— WORK ITEM —
Find the line in the entries below that contains "Image resolution: width=1456 pixels, height=819 pixels. At". Repeat it exactly, and every line after it through the line that contains "Given: Toggle the Weekly Close legend entry".

— Collected data —

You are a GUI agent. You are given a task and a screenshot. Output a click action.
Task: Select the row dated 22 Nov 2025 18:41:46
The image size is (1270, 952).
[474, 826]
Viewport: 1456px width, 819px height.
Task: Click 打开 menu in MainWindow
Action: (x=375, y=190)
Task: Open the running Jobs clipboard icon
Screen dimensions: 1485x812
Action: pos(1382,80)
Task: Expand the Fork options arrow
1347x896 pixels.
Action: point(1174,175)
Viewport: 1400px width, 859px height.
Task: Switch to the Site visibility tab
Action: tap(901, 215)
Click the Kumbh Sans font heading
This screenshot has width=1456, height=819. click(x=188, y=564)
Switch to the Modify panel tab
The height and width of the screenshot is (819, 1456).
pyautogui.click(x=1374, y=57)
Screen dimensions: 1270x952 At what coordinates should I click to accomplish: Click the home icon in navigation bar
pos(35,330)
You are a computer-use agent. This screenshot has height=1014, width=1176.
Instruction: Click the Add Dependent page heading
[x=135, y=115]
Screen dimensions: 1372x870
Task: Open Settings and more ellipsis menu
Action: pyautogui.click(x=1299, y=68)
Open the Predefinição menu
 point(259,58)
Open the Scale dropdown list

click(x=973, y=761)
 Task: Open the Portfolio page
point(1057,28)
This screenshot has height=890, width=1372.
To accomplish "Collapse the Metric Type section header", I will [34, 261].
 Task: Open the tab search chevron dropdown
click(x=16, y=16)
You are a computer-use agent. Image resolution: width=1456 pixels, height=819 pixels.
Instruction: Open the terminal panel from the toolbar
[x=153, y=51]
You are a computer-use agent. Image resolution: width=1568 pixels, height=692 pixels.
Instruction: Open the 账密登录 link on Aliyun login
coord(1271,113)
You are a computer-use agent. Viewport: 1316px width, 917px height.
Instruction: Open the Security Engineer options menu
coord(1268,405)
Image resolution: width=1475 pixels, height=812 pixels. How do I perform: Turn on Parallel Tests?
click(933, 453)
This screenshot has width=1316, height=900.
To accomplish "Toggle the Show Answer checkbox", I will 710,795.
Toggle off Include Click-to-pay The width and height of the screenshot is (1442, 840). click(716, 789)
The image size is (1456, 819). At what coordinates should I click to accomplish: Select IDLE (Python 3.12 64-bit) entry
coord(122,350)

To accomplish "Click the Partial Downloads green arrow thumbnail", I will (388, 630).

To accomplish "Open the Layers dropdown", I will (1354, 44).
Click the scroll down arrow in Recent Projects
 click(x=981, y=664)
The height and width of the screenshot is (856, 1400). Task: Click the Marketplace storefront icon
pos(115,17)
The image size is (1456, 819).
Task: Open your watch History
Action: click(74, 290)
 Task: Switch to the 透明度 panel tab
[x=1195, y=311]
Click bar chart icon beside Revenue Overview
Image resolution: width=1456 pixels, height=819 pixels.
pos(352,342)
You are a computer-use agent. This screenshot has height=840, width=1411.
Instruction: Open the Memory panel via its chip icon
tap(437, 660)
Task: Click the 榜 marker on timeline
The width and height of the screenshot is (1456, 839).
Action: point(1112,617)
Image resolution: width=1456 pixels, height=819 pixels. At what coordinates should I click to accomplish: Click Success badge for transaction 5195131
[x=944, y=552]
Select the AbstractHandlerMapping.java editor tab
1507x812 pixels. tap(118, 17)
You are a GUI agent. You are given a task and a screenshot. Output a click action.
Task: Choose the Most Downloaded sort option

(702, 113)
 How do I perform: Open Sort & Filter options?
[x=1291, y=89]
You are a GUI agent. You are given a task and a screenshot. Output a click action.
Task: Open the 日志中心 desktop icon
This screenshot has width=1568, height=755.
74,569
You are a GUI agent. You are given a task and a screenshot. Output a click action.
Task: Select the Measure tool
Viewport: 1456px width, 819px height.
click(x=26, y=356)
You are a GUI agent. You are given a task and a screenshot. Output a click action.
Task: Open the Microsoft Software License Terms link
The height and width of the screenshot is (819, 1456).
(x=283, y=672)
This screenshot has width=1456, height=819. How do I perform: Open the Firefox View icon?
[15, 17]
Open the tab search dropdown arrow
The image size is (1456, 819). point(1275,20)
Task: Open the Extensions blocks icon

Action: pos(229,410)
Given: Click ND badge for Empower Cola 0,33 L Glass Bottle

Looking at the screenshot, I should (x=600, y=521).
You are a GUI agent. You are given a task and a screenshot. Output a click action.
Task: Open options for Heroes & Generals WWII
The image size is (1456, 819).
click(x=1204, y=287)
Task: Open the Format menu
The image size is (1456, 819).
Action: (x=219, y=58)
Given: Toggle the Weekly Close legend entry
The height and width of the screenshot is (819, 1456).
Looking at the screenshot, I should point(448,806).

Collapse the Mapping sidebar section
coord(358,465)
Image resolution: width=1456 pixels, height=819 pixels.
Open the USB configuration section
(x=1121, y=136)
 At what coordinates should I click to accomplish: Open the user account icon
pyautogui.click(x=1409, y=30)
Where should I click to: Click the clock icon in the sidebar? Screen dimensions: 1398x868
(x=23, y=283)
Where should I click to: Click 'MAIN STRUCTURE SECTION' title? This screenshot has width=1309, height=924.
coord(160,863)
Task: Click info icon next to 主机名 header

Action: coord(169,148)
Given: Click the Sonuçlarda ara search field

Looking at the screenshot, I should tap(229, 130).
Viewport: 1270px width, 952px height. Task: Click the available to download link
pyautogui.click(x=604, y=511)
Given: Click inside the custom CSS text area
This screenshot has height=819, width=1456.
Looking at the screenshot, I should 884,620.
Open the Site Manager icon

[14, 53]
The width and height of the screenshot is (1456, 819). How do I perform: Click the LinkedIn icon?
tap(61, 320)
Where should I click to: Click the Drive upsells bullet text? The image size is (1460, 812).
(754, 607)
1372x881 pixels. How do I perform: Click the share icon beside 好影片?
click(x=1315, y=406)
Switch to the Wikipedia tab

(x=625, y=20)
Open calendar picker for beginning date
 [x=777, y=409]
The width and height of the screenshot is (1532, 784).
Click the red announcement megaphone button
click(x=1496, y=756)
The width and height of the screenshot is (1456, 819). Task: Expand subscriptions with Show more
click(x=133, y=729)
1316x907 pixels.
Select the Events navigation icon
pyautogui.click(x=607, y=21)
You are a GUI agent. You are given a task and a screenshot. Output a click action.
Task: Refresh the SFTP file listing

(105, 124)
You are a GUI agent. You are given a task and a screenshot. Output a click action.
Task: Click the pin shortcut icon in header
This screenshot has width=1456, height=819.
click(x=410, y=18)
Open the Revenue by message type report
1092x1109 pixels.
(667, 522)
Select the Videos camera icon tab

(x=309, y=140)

— WRITTEN SOLUTION —
Image resolution: width=1456 pixels, height=819 pixels. At what coordinates should I click to accomplish: Click Success badge for transaction 5195131
[x=944, y=552]
Select the AbstractHandlerMapping.java editor tab
1507x812 pixels. tap(118, 17)
You are a GUI agent. You are given a task and a screenshot. Output a click action.
Task: Choose the Most Downloaded sort option

(702, 113)
 How do I perform: Open Sort & Filter options?
[x=1291, y=89]
You are a GUI agent. You are given a task and a screenshot. Output a click action.
Task: Open the 日志中心 desktop icon
This screenshot has width=1568, height=755.
74,569
You are a GUI agent. You are given a task and a screenshot. Output a click action.
Task: Select the Measure tool
Viewport: 1456px width, 819px height.
click(x=26, y=356)
You are a GUI agent. You are given a task and a screenshot. Output a click action.
Task: Open the Microsoft Software License Terms link
The height and width of the screenshot is (819, 1456).
(x=283, y=672)
This screenshot has width=1456, height=819. How do I perform: Open the Firefox View icon?
[15, 17]
Open the tab search dropdown arrow
The image size is (1456, 819). point(1275,20)
Task: Open the Extensions blocks icon

Action: pos(229,410)
Given: Click ND badge for Empower Cola 0,33 L Glass Bottle

Looking at the screenshot, I should (x=600, y=521).
You are a GUI agent. You are given a task and a screenshot. Output a click action.
Task: Open options for Heroes & Generals WWII
The image size is (1456, 819).
click(x=1204, y=287)
Task: Open the Format menu
The image size is (1456, 819).
Action: (x=219, y=58)
Given: Toggle the Weekly Close legend entry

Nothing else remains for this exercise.